TASK TO COMPLETE: In the data below, begin at the line with "Task: Refresh the device Status section" and stop after the line with "Click the $500"; output those lines exactly and no pictures.

MATERIAL FOR THIS TASK:
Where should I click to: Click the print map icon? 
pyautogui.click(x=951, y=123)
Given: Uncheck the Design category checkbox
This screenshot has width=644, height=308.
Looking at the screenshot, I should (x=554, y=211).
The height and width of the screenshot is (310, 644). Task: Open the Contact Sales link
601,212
---
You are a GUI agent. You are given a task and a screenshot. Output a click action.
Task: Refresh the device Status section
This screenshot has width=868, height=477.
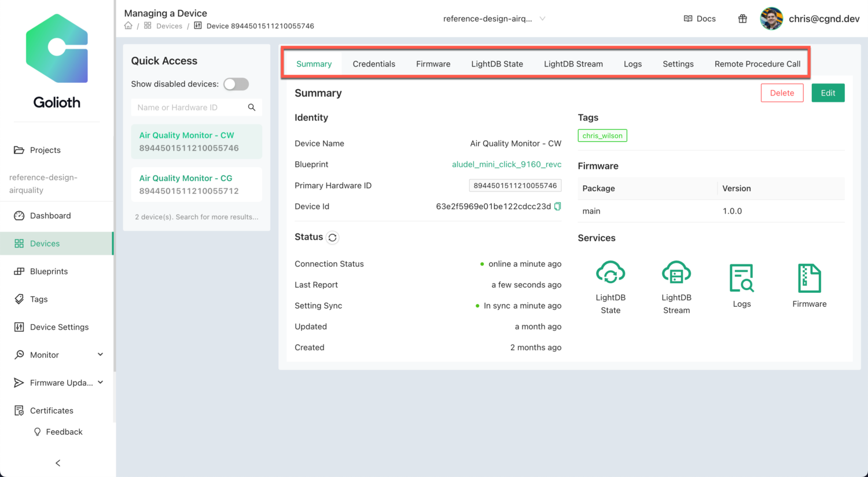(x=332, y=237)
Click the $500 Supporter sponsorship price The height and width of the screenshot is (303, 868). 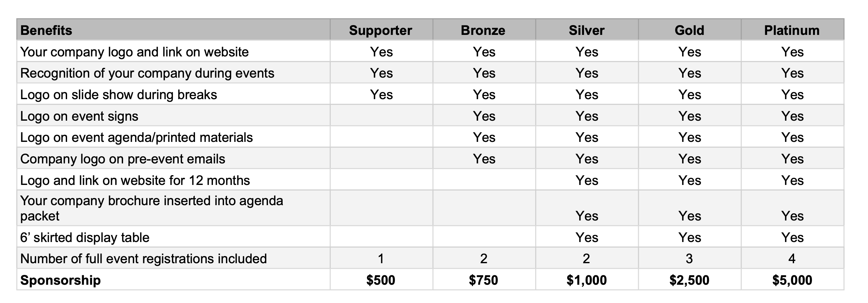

ANSWER FOR THE TASK:
Task: Refresh the device Status section
This screenshot has width=868, height=477.
(x=332, y=237)
Click the $500 Supporter sponsorship price The height and width of the screenshot is (303, 868). 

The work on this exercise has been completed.